I am a founding member of Cut Collective, an Auckland based art collective specialising in art led public projects and bespoke outcomes for commercial application. The work of Cut Collective has been based around producing accessible art encounters outside of traditional and institutional settings, and adopting a collaborative approach to inter-disciplinary projects.
Shared Lines: Aoteroa in Japan 2020
Less Mao, More Elvis 1 & 3. Enamel on paper. 2018. 420mm x 297mm
These pieces are part of a wider collection of works made during a Asia New Zealand Foundation artist residency hosted by Rimbun Dahan in Kuala Lumpur, Malaysia. The residency examined my families arrival, presence and departure from Malaysia as Chinese migrants and how their cumulative experiences have informed my own identity as a Chinese New Zealander.
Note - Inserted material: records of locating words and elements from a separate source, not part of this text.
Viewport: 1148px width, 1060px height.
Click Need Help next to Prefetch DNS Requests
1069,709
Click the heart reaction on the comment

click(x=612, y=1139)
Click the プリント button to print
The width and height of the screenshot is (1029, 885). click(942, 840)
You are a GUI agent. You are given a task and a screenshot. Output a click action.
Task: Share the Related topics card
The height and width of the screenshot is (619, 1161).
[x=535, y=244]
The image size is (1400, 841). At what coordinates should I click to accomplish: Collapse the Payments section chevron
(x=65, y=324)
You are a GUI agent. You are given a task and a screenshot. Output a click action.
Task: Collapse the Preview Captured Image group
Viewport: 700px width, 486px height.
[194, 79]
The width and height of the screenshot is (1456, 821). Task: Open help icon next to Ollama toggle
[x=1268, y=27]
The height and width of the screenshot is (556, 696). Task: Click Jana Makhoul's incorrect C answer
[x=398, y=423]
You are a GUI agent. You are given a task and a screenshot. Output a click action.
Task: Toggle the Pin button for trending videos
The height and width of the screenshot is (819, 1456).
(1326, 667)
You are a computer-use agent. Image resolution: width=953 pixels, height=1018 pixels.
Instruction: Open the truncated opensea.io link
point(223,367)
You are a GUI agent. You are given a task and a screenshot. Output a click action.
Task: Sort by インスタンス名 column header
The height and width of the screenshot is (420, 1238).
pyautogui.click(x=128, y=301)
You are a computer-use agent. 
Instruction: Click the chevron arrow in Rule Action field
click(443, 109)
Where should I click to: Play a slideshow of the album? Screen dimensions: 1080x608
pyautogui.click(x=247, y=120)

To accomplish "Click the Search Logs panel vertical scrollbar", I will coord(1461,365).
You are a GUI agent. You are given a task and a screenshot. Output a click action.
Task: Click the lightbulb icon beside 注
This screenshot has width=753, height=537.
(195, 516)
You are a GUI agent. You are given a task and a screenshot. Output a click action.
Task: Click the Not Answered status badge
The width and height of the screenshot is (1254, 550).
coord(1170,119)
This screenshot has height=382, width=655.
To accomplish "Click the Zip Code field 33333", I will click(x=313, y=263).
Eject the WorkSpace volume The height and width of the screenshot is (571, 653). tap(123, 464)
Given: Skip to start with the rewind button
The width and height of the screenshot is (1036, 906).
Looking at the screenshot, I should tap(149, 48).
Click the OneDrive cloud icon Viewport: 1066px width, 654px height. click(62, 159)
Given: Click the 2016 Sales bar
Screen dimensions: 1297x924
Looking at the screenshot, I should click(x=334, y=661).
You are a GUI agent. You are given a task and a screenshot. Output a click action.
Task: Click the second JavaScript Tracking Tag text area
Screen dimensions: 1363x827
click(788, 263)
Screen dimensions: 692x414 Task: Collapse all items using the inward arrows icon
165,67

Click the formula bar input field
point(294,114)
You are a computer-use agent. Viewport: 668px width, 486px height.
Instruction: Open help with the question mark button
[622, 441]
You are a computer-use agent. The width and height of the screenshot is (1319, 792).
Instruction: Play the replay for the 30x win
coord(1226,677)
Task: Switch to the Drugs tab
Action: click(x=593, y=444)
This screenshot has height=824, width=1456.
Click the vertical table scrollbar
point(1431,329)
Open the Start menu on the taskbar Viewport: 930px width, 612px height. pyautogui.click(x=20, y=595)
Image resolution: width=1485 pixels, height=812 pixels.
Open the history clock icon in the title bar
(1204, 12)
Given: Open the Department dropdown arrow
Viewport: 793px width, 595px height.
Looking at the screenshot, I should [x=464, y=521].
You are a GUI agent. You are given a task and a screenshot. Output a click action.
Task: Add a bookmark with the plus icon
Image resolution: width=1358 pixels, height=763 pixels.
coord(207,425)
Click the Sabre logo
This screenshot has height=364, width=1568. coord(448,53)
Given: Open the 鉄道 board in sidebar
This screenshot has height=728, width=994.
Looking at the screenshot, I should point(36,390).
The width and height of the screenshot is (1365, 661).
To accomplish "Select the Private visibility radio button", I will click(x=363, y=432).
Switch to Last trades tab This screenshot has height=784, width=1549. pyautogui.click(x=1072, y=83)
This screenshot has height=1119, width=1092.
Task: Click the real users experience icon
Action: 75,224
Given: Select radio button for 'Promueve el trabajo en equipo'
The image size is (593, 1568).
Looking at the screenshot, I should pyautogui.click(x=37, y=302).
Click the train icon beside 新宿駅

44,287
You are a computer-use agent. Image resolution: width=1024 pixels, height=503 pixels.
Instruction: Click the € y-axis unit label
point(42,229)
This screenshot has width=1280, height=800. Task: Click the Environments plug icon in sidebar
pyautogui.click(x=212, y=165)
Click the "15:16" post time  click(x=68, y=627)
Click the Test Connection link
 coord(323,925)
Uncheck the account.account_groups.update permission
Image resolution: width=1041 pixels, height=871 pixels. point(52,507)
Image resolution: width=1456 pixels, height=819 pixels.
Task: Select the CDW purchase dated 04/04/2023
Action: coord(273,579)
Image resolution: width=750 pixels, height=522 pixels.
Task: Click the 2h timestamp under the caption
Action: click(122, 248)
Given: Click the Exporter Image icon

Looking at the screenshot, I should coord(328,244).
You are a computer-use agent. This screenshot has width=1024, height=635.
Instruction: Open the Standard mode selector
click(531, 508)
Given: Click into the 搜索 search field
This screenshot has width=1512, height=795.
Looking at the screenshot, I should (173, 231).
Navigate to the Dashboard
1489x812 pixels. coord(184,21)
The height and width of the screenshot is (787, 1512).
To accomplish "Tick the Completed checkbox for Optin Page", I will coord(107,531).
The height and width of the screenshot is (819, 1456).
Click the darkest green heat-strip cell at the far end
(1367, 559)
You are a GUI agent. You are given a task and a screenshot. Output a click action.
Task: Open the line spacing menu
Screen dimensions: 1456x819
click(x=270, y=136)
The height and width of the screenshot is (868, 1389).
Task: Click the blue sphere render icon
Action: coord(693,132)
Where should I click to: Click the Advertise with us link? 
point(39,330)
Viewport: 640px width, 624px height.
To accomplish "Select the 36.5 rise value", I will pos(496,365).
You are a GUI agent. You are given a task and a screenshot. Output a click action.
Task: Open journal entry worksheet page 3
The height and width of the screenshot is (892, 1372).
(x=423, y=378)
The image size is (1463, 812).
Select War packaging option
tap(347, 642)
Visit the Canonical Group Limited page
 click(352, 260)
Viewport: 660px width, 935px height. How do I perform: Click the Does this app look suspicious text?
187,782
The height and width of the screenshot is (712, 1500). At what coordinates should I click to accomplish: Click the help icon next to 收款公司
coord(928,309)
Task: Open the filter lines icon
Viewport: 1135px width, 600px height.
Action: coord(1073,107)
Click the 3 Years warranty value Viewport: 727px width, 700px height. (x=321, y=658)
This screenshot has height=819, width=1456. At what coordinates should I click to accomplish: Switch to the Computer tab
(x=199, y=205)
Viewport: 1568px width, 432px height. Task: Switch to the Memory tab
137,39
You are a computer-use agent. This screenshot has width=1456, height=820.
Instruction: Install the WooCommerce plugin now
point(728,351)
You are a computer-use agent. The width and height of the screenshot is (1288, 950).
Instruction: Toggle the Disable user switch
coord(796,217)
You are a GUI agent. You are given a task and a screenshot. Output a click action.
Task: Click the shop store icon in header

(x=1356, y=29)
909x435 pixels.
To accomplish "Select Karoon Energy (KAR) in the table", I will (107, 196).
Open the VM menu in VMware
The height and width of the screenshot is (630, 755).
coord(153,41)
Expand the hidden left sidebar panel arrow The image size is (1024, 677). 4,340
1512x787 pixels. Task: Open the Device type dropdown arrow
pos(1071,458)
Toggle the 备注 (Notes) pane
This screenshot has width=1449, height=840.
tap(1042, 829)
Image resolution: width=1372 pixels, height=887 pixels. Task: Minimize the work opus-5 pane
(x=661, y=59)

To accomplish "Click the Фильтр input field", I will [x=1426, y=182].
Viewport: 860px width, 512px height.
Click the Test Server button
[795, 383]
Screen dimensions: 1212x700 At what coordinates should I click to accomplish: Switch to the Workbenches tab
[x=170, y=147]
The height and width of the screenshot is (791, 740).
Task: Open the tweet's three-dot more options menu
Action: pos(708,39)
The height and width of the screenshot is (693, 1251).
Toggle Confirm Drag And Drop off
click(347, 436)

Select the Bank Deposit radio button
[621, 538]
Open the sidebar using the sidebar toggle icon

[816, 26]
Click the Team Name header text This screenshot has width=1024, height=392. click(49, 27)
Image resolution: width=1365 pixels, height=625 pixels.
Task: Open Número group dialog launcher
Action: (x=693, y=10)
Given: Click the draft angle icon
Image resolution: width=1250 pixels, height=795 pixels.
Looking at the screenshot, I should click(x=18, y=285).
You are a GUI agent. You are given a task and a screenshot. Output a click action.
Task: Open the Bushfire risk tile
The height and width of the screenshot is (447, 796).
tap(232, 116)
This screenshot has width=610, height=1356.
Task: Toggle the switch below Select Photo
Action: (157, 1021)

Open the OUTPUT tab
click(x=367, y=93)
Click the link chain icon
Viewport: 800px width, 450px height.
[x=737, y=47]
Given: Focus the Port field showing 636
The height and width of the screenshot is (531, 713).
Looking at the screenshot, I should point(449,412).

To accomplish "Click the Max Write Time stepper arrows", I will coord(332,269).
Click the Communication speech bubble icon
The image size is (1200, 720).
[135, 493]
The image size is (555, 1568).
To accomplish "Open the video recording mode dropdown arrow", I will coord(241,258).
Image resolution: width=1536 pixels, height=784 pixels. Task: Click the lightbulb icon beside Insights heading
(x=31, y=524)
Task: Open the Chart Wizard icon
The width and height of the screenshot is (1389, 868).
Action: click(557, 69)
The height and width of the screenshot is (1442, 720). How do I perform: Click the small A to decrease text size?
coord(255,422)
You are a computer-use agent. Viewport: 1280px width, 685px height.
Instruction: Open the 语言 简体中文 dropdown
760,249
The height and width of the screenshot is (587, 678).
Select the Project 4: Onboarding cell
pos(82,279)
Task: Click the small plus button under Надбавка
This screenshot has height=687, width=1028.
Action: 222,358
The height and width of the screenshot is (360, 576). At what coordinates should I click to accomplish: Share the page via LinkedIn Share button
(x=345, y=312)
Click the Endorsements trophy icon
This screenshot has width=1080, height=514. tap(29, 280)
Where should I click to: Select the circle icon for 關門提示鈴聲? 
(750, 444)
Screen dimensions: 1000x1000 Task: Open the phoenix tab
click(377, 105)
The paper works draw on the phrase ""less mao, more elvis"", pulled from Souchou Yao's writing on The Malayan Emergency where a distinction is made between the experience and sense of identity of Chinese educated youth, and that of the English Methodist educated youth. Both groups existing alongside each other as part of the same secure camps/villages created during the Malayan Emergency. My father was one of those Chinese youth educated at an English school within Kuala Lumpur and it has had an enduring dislocating effect on his sense of identity ever since.